1000年続くブラック企業に就職の九条瑠璃さま『ブラック企業戦記』(クロスカラーウォーズ・スピンオフ)
第一話:南の檻、北の光
サブタイトル:その紫は、救いか、罪か。(※労働条件的な意味で)
1. 運命の内定取り消し、そして「紫」へ

「……お父様、わたくし、ホワイト一族の誇りを持って、都を調律して参りますわ!」
あの日のわたくし、九条瑠璃(17歳)は純粋でした。
天海蒼様や緋村茜様と一緒に、きらきらした「色彩の守護者」としてキラキラOL(調律師)デビューするはずだったのです。
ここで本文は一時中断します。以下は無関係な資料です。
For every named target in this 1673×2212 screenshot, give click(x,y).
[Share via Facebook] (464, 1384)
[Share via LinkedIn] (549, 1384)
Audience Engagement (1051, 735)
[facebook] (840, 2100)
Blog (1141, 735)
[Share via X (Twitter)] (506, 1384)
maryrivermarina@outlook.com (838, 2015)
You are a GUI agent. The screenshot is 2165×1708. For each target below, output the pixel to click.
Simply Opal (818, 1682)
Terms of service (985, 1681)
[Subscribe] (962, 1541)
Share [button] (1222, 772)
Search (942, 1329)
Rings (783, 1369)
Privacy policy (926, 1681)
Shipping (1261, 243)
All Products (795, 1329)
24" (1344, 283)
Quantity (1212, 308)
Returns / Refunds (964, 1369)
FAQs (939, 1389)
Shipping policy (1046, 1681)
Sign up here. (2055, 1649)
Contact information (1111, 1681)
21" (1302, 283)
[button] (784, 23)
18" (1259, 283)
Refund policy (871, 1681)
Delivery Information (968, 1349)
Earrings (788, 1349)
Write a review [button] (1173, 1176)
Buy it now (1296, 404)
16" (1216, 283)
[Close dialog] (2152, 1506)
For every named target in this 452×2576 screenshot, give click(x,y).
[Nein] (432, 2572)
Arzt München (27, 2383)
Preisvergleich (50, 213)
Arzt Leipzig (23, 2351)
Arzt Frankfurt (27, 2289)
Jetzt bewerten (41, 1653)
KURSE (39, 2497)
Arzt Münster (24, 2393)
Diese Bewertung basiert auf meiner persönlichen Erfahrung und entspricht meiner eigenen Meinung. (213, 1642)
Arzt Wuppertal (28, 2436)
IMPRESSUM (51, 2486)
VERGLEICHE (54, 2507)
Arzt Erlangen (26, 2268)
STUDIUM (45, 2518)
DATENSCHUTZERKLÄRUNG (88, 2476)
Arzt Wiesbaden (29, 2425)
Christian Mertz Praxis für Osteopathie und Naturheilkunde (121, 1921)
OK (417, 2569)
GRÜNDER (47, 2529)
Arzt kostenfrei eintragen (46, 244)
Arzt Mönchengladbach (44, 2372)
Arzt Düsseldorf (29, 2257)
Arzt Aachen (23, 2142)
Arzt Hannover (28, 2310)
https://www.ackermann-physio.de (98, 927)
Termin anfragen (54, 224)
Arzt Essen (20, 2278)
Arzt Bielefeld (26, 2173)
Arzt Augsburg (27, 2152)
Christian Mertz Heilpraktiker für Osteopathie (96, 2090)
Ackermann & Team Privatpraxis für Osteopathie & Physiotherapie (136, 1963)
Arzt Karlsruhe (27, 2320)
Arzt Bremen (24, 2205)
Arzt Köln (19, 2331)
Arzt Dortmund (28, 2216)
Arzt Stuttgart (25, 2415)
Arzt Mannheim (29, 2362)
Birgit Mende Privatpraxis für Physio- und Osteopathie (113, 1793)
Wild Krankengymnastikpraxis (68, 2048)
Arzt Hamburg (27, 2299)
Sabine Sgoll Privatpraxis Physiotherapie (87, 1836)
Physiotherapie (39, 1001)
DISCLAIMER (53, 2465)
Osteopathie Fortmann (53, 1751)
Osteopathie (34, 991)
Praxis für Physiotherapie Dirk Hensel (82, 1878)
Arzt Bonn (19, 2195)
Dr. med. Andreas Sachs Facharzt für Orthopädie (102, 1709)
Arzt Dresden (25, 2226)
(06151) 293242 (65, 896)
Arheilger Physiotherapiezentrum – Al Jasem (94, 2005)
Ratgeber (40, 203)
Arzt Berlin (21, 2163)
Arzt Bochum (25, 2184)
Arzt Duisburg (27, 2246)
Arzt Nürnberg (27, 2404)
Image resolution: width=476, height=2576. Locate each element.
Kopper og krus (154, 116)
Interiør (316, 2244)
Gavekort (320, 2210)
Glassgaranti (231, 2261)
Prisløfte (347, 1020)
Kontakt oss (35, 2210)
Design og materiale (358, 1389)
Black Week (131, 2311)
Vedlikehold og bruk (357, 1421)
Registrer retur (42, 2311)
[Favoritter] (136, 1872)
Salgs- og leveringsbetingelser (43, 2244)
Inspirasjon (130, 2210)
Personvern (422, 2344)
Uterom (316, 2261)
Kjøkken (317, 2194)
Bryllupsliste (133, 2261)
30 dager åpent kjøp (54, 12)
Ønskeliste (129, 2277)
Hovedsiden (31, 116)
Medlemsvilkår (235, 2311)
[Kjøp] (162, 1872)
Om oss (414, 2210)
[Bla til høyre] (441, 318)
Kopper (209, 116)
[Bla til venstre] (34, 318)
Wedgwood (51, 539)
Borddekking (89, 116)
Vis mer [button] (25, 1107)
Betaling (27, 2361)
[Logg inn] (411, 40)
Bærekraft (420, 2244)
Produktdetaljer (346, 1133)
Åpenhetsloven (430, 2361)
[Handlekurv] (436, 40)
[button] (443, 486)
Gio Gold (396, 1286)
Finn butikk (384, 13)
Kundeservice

ところが、現れたキャリアコンサルタント(阿闍梨)に連れて行かれたのは、都の最南端にある地下オフィス、通称「南の檻」。
「九条さん、君の『白』は素晴らしい。我が社なら、君のポテンシャルを最大限に引き出し、1000年先まで続くキャリアパスを約束しよう」
そんな甘い言葉に騙されて、わたくしがサインしたのは、血で書かれた「無期限雇用契約書」。
気づけば、蒼様の「蒼」と茜様の「赤」を無理やり混ぜ合わせた毒々しい「紫(バイオレット)」のエナジードリンク(エーテル)を心臓に直接注入され、わたくしの髪も瞳も、完全に社色(バイオレット)に染まりました。
これが、わたくしの「バイオレット・キメラ(社畜の完成)」の瞬間でした。

2. 終わらないワンオペ、消えた同期

「……蒼様? 茜様……? どこにいらっしゃるの……?」
目を覚ますと、同期の二人は「灰色の彫像」になっていました。
ええ、わかりますわ。わたくしのあまりの「紫(残業意欲)」に、ついてこれず燃え尽きて(バーンアウト)しまったのですね。
それから1000年。
わたくしは、この「南の檻」で、次元のバグを修正し、世界をハッキングする「終わらないワンオペ」に従事しています。
給料? ありませんわ。
福利厚生? 歳を取らないので、「定年退職」という概念が消滅しました。
「わたくし、もう1000年も寝ていない気がしますの。でも、アメジスト色の瞳が充血しすぎて、もはや何が血走っているのか自分でもわかりませんわ!」
3. 監査役、襲来。

そんな時でした。
オフィス(地下牢)の扉が、物理法則を無視した衝撃で吹き飛んだのは。
「――ターゲット捕捉。バイオレット・キメラ。……および、不適切な労働環境を検知」
そこに立っていたのは、蒼い光を放つ最新鋭の監査ユニット。
かつてわたくしが鎌倉や江戸、明治で何度も「不当解雇(物理的な排除)」を迫ってきた、天海家の執念の塊……蒼井凛(あおい りん)様です。
彼女は今回、スナイパーライフルではなく、デジタル・クリップボードを携えていました。
「九条瑠璃。貴女の労働実態について、監査を行う」
「……あら、凛様。わたくしを消しに来たのではないのですか?」
「……勘違いするな。貴女の『1000年不眠不休・給料未払い・有給ゼロ』というデータが、世界の演算(コンプライアンス)に致命的なエラーを与えている。貴女の存在は、労働基準法という名の『理』に対する最大のバグだ」
凛様の義眼が、青く冷徹に光ります。
「……これより、強制的な『有給消化』および『残業代請求の代行執行』を開始する。抵抗は無意味だ」
4. 救済か、それとも家宅捜索か

「お待ちなさい! わたくしが今この仕事(世界の拒絶)をやめたら、誰がこの次元のゴミを処理するとお思いなの!? 監査役風情に、わたくしの1000年のキャリアを否定されてたまるもんですか!」
わたくしは黒金の扇を広げ、バイオレット・エーテルを暴走させます。
仕事が辛すぎて、もはや「仕事をしていないと自分が何者かわからない」という重度の社畜メンタルに陥っているのです。
「……演算終了。九条瑠璃、貴女の心(回路)は既に壊れている。……その『紫の残業代』、私が天海の全リソースをもって回収してやる」
こうして、新宿のネオンの下、1000年の怨念(未払い賃金)を巡る、新たなカラーウォーズの幕が上がったのでした。